— start Provided text —
Semitic language of Ethiopia

Mesqan (also Mäsqan or Meskan) is an Afro-Asiatic language spoken by the Gurage people in the Gurage Zone of Ethiopia. It belongs to the family's Ethiopian Semitic branch.

== Phonology ==

=== Consonants ===

|  |  | Labial |  | Alveolar | Post- alveolar | Palatal | Velar |  | Glottal |
| plain | lab. | plain | lab. |
| Nasal |  | m | mʷ | n |  | ɲ |  |  |  |
| Stop/ Affricate | voiceless | (p) |  | t | t͡ʃ | c | k | kʷ |  |
| voiced | b | bʷ | d | d͡ʒ | ɟ | g | ɡʷ |  |
| ejective | (pʼ) |  | tʼ | t͡ʃʼ | cʼ | kʼ | kʼʷ |  |
| Fricative | voiceless | f | fʷ | s | ʃ | ç | x | xʷ | h |
| voiced | (v) |  | z | ʒ |  |  |  |  |
| ejective |  |  | (sʼ) |  |  |  |  |  |
| Rhotic |  |  |  | r |  |  |  |  |  |
| Lateral |  |  |  | l |  |  |  |  |  |
| Approximant |  |  |  |  |  | j | w |  |  |

- Sounds /p, pʼ, v, sʼ/ occur in loanwords, mainly from Amharic.
— end Provided text —
— start Supplied information —
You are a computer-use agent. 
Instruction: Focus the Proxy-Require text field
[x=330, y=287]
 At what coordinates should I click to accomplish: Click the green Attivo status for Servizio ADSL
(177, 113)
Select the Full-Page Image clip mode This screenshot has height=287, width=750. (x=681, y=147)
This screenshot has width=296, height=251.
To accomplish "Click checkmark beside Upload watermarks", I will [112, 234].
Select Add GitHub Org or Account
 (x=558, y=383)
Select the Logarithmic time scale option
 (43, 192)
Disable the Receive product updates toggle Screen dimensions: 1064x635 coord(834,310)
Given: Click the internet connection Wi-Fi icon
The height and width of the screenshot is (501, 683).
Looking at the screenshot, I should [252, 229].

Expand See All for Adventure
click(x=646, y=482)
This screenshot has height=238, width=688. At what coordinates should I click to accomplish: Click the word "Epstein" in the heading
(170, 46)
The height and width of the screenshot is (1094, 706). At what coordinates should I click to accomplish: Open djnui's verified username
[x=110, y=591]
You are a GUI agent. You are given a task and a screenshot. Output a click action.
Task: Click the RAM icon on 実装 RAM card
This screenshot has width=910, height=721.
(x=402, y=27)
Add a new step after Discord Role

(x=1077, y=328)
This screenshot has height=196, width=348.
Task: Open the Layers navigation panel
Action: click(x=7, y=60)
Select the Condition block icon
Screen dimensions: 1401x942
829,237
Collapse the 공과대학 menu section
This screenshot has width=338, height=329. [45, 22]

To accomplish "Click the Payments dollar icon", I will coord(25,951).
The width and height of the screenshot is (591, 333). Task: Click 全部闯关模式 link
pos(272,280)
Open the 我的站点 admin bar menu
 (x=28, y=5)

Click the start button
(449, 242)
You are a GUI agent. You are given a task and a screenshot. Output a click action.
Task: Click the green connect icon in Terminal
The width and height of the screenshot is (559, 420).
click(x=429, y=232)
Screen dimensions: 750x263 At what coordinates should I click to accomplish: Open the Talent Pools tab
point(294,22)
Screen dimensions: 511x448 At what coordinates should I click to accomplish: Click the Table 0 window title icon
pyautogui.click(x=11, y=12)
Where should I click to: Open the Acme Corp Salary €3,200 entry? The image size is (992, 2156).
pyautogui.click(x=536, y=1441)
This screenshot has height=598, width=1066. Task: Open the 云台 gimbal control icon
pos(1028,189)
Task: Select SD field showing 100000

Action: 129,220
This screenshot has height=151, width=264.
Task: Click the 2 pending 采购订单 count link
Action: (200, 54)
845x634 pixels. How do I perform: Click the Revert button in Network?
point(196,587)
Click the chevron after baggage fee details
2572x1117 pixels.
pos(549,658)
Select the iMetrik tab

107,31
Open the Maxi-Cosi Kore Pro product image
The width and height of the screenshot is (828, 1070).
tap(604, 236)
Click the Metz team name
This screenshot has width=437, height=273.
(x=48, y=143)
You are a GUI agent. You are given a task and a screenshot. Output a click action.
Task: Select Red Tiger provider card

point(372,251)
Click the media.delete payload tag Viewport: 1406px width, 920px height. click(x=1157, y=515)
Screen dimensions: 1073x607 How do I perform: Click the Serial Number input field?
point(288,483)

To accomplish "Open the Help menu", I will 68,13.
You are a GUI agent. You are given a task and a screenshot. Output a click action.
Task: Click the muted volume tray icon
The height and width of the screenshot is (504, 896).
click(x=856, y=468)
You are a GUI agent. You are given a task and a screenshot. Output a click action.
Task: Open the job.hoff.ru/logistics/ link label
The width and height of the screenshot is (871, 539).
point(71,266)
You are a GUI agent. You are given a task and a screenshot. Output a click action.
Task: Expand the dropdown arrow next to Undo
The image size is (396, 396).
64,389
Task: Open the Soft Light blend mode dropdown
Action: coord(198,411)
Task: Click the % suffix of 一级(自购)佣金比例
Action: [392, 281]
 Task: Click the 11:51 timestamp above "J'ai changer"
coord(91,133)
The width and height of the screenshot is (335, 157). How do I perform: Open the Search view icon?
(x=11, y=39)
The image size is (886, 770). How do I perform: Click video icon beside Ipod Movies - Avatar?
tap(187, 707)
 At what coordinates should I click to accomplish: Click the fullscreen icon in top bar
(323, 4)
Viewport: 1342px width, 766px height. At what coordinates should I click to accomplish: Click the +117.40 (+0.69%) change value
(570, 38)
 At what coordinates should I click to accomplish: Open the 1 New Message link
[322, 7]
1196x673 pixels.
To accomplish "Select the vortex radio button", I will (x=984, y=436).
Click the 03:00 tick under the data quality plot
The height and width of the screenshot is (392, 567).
— end Supplied information —
* _Objective 1_: According to the text about the Mesqan language, which people speak it?
* _Objective 2_: Resume the text about the Mesqan language from the point where it stops.

* _Response 1_: The Gurage people, in the Gurage Zone of Ethiopia.

* _Response 2_:
- /xʷ/ may also have an allophone of [hʷ].
- /b/ may have an allophone of [β] in postvocalic and intervocalic positions.
- /n/ may assimilate to [ŋ] when following a velar consonant.
- /k, ɡ/ can also be heard as palatalized [kʲ, ɡʲ] when before front vowels.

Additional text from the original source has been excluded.